# Puppy Before and After.....



## Pez (Jun 9, 2009)

Whenever we pick out a puppy I always wonder what it would look like as an adult. I have a good friend who is currrently looking and brought this very point to my attention but there are really no sites that give this perspective to the process. I thought it might be fun and informative to prospective puppy Golden owners to see what could blossom from little Golden babies by posting 1 puppy & 1 adult pic of your Goldens. I added these pics but they are GARGANTUAN...I have to figure out how to resize them so they present favorably. I'll post new puppy pics soon.


Anyhow this is our Ginger as a [email protected] 8 weeks. I've always thought Goldens have the most engaging eyes. When she was a puppy, I thought she'd be huge just by looking at her body/paws; she grew to about 72-75 pounds, though was a little shorter in stature than our other Goldens.









Here she is a little older at about 15 weeks, still in her goofy and awkward stage. She's a bit of a comedian.









I had taken this picture with a friend who had stopped by whom she hadn't officially met yet and she put up a little "who are you?" attitude. Oddly, a lot of people are scared by this look. Our power company meter reader won't get out of her truck to read the meter, she calls me, I give her the numbers.....it works. I think Ginger actually enjoys giving the meter gal a buzz!!









Here she is romping at Ricketts Glen Park in Pa. She had been wet & dried 5 or 6 times by the time we took this shot. She's 5 years old here. How's that for a smile? The meter Lady doesn't see this face often, I do....again...it works!


----------



## fostermom (Sep 6, 2007)

Both of my boys grew up to look just like they did as a puppy, in my opinion. We didn't get either of them really young. Jasper was 4 1/2 months old and Danny was 5 months old.

» **EXERCISE A**: Reproduce the stretch of the puppy thread from "## Pez (Jun" through "our other Goldens.".
The puppy thread and the entries have no connection to each other.

» **RAW RECORDS**:
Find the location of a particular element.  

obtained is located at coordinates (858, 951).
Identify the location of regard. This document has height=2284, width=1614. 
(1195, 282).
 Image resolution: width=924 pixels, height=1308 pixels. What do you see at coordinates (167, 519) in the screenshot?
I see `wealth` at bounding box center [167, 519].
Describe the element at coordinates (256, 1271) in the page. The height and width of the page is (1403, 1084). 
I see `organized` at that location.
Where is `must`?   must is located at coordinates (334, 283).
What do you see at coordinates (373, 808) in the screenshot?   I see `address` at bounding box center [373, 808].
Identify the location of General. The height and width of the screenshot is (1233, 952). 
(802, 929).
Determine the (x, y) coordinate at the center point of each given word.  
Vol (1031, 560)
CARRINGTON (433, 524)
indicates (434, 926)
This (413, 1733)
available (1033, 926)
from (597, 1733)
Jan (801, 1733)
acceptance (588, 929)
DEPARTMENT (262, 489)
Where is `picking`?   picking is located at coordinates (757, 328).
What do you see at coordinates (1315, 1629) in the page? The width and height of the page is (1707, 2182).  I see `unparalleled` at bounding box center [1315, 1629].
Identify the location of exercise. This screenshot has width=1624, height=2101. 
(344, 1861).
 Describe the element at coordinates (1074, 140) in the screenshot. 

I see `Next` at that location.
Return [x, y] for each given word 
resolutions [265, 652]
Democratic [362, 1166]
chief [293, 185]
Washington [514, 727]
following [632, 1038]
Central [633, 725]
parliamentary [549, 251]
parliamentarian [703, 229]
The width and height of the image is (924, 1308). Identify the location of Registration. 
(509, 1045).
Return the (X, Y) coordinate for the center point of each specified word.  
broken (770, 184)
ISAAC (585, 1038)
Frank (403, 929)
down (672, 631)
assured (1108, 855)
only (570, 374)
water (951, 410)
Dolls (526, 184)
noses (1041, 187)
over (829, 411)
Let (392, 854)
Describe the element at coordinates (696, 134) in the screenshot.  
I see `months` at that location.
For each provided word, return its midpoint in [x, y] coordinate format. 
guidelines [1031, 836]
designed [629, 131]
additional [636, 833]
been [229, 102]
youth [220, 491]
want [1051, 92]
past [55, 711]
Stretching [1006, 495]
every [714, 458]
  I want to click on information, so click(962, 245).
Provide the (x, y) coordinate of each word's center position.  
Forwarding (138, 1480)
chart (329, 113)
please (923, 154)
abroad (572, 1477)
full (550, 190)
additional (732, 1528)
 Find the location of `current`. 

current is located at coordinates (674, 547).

» **EXERCISE B**: In the entries, rewrite the stretch from the line containing "Describe the element at coordinates (1074, 140)" through the line containing "parliamentarian [703, 229]", replacing "chief" with "principal" and keeping everything else unchanged. Return only those lines.

» **EXERCISE RESULT A**:
## Pez (Jun 9, 2009)

Whenever we pick out a puppy I always wonder what it would look like as an adult. I have a good friend who is currrently looking and brought this very point to my attention but there are really no sites that give this perspective to the process. I thought it might be fun and informative to prospective puppy Golden owners to see what could blossom from little Golden babies by posting 1 puppy & 1 adult pic of your Goldens. I added these pics but they are GARGANTUAN...I have to figure out how to resize them so they present favorably. I'll post new puppy pics soon.


Anyhow this is our Ginger as a [email protected] 8 weeks. I've always thought Goldens have the most engaging eyes. When she was a puppy, I thought she'd be huge just by looking at her body/paws; she grew to about 72-75 pounds, though was a little shorter in stature than our other Goldens.

» **EXERCISE RESULT B**:
 Describe the element at coordinates (1074, 140) in the screenshot. 

I see `Next` at that location.
Return [x, y] for each given word 
resolutions [265, 652]
Democratic [362, 1166]
principal [293, 185]
Washington [514, 727]
following [632, 1038]
Central [633, 725]
parliamentary [549, 251]
parliamentarian [703, 229]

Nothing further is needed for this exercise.